======== Supplied material ========

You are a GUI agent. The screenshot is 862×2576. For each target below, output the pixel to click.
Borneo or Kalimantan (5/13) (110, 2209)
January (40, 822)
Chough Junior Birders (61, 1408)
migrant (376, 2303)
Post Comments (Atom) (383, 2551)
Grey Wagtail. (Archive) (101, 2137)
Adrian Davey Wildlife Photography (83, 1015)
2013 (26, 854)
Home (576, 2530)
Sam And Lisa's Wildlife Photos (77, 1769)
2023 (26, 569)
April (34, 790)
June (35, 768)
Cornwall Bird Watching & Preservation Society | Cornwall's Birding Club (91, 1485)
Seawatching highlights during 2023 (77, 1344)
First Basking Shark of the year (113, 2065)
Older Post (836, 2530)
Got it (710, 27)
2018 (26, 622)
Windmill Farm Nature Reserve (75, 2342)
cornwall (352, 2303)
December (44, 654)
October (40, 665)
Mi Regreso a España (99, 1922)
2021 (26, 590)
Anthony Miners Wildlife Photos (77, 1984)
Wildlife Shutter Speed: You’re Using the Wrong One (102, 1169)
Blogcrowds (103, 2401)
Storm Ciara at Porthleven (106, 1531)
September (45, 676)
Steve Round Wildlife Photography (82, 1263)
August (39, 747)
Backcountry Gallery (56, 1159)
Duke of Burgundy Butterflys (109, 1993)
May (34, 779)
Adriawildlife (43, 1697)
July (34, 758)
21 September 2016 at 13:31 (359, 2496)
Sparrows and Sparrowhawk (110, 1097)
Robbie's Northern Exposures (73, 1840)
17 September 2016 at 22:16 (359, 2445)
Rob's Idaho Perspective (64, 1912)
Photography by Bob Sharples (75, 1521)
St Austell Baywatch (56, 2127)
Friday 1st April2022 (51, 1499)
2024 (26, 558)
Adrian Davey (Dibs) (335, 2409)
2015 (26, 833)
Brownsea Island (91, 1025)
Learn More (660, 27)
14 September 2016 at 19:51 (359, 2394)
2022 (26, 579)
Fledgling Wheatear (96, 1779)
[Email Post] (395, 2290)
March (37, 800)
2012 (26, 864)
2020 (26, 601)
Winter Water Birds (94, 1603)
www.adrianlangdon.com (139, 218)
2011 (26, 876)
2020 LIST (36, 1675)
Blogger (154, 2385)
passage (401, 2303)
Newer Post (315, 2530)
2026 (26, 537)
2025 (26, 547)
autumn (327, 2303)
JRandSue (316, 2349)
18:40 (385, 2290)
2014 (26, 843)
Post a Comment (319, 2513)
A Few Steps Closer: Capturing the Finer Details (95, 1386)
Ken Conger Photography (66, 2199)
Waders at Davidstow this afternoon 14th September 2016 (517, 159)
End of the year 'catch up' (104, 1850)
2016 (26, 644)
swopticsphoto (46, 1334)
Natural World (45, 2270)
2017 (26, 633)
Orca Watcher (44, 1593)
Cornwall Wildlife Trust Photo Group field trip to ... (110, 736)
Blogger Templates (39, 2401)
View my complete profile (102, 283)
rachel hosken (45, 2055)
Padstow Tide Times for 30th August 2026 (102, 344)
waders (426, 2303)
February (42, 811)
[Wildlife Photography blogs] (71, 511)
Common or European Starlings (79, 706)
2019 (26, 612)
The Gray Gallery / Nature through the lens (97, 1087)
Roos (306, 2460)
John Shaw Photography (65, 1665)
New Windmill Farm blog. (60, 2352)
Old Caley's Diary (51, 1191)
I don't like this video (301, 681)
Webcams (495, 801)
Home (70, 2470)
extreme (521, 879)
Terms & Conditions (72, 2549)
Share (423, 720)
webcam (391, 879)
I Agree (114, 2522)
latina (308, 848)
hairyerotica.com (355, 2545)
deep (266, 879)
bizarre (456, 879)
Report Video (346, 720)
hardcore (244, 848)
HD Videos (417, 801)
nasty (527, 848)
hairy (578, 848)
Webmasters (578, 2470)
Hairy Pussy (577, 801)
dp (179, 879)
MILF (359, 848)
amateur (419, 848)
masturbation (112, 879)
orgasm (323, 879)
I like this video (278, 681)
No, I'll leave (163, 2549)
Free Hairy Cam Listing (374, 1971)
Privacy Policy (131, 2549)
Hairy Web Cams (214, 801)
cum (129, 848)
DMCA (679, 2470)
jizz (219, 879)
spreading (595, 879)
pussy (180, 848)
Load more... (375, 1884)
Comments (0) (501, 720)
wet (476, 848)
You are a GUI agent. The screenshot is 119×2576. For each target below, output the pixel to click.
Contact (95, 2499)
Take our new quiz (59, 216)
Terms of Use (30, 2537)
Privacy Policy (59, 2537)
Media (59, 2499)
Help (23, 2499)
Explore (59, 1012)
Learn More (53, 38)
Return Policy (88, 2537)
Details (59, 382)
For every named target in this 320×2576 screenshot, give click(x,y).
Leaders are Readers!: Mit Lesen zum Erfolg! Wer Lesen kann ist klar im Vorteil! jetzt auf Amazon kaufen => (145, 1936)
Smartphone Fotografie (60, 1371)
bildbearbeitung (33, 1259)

========

(Task directions):
Above are some records. Print them all exactly.

(Written response):
You are a GUI agent. The screenshot is 862×2576. For each target below, output the pixel to click.
Borneo or Kalimantan (5/13) (110, 2209)
January (40, 822)
Chough Junior Birders (61, 1408)
migrant (376, 2303)
Post Comments (Atom) (383, 2551)
Grey Wagtail. (Archive) (101, 2137)
Adrian Davey Wildlife Photography (83, 1015)
2013 (26, 854)
Home (576, 2530)
Sam And Lisa's Wildlife Photos (77, 1769)
2023 (26, 569)
April (34, 790)
June (35, 768)
Cornwall Bird Watching & Preservation Society | Cornwall's Birding Club (91, 1485)
Seawatching highlights during 2023 (77, 1344)
First Basking Shark of the year (113, 2065)
Older Post (836, 2530)
Got it (710, 27)
2018 (26, 622)
Windmill Farm Nature Reserve (75, 2342)
cornwall (352, 2303)
December (44, 654)
October (40, 665)
Mi Regreso a España (99, 1922)
2021 (26, 590)
Anthony Miners Wildlife Photos (77, 1984)
Wildlife Shutter Speed: You’re Using the Wrong One (102, 1169)
Blogcrowds (103, 2401)
Storm Ciara at Porthleven (106, 1531)
September (45, 676)
Steve Round Wildlife Photography (82, 1263)
August (39, 747)
Backcountry Gallery (56, 1159)
Duke of Burgundy Butterflys (109, 1993)
May (34, 779)
Adriawildlife (43, 1697)
July (34, 758)
21 September 2016 at 13:31 (359, 2496)
Sparrows and Sparrowhawk (110, 1097)
Robbie's Northern Exposures (73, 1840)
17 September 2016 at 22:16 (359, 2445)
Rob's Idaho Perspective (64, 1912)
Photography by Bob Sharples (75, 1521)
St Austell Baywatch (56, 2127)
Friday 1st April2022 (51, 1499)
2024 (26, 558)
Adrian Davey (Dibs) (335, 2409)
2015 (26, 833)
Brownsea Island (91, 1025)
Learn More (660, 27)
14 September 2016 at 19:51 (359, 2394)
2022 (26, 579)
Fledgling Wheatear (96, 1779)
[Email Post] (395, 2290)
March (37, 800)
2012 (26, 864)
2020 (26, 601)
Winter Water Birds (94, 1603)
www.adrianlangdon.com (139, 218)
2011 (26, 876)
2020 LIST (36, 1675)
Blogger (154, 2385)
passage (401, 2303)
Newer Post (315, 2530)
2026 (26, 537)
2025 (26, 547)
autumn (327, 2303)
JRandSue (316, 2349)
18:40 (385, 2290)
2014 (26, 843)
Post a Comment (319, 2513)
A Few Steps Closer: Capturing the Finer Details (95, 1386)
Ken Conger Photography (66, 2199)
Waders at Davidstow this afternoon 14th September 2016 (517, 159)
End of the year 'catch up' (104, 1850)
2016 (26, 644)
swopticsphoto (46, 1334)
Natural World (45, 2270)
2017 (26, 633)
Orca Watcher (44, 1593)
Cornwall Wildlife Trust Photo Group field trip to ... (110, 736)
Blogger Templates (39, 2401)
View my complete profile (102, 283)
rachel hosken (45, 2055)
Padstow Tide Times for 30th August 2026 (102, 344)
waders (426, 2303)
February (42, 811)
[Wildlife Photography blogs] (71, 511)
Common or European Starlings (79, 706)
2019 (26, 612)
The Gray Gallery / Nature through the lens (97, 1087)
Roos (306, 2460)
John Shaw Photography (65, 1665)
New Windmill Farm blog. (60, 2352)
Old Caley's Diary (51, 1191)
I don't like this video (301, 681)
Webcams (495, 801)
Home (70, 2470)
extreme (521, 879)
Terms & Conditions (72, 2549)
Share (423, 720)
webcam (391, 879)
I Agree (114, 2522)
latina (308, 848)
hairyerotica.com (355, 2545)
deep (266, 879)
bizarre (456, 879)
Report Video (346, 720)
hardcore (244, 848)
HD Videos (417, 801)
nasty (527, 848)
hairy (578, 848)
Webmasters (578, 2470)
Hairy Pussy (577, 801)
dp (179, 879)
MILF (359, 848)
amateur (419, 848)
masturbation (112, 879)
orgasm (323, 879)
I like this video (278, 681)
No, I'll leave (163, 2549)
Free Hairy Cam Listing (374, 1971)
Privacy Policy (131, 2549)
Hairy Web Cams (214, 801)
cum (129, 848)
DMCA (679, 2470)
jizz (219, 879)
spreading (595, 879)
pussy (180, 848)
Load more... (375, 1884)
Comments (0) (501, 720)
wet (476, 848)
You are a GUI agent. The screenshot is 119×2576. For each target below, output the pixel to click.
Contact (95, 2499)
Take our new quiz (59, 216)
Terms of Use (30, 2537)
Privacy Policy (59, 2537)
Media (59, 2499)
Help (23, 2499)
Explore (59, 1012)
Learn More (53, 38)
Return Policy (88, 2537)
Details (59, 382)
For every named target in this 320×2576 screenshot, give click(x,y).
Leaders are Readers!: Mit Lesen zum Erfolg! Wer Lesen kann ist klar im Vorteil! jetzt auf Amazon kaufen => (145, 1936)
Smartphone Fotografie (60, 1371)
bildbearbeitung (33, 1259)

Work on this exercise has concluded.